## Problem description
When you reach the line containing "The image size is (1372, 877).", begin copying exactly, and keep going through the last line of the records below, copying nothing before it.

### Records to process ###

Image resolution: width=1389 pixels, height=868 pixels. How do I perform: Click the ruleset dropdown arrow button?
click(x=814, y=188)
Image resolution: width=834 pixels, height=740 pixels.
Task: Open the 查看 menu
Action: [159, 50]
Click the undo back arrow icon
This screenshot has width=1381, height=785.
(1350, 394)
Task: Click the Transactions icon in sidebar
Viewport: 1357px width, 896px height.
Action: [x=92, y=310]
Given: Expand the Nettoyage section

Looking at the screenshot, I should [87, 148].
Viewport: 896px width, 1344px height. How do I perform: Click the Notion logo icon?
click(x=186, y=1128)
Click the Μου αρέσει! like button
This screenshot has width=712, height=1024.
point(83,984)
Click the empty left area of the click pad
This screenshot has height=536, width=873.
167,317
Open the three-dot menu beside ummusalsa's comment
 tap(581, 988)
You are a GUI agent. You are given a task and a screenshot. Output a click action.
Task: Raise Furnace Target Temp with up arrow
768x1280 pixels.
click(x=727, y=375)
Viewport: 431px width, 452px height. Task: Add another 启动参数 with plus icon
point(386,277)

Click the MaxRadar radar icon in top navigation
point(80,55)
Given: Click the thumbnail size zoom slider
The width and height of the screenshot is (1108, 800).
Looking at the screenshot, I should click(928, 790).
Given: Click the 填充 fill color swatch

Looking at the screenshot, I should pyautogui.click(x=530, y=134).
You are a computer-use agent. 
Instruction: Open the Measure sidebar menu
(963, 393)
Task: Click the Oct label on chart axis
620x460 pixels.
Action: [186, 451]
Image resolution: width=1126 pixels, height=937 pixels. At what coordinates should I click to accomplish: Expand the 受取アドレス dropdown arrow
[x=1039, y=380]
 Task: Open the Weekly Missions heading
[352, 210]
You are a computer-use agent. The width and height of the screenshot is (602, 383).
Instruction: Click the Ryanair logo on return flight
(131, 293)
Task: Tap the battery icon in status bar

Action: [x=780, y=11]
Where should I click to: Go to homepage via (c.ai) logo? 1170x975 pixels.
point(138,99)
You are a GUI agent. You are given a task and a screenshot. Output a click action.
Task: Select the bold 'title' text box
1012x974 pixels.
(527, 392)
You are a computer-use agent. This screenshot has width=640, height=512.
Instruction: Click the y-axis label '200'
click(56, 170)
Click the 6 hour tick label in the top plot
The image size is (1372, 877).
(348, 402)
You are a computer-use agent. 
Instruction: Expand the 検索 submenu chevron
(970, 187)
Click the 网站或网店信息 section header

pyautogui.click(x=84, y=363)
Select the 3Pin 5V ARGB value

###

## Exercise answer
The image size is (1372, 877).
(348, 402)
You are a computer-use agent. 
Instruction: Expand the 検索 submenu chevron
(970, 187)
Click the 网站或网店信息 section header

pyautogui.click(x=84, y=363)
Select the 3Pin 5V ARGB value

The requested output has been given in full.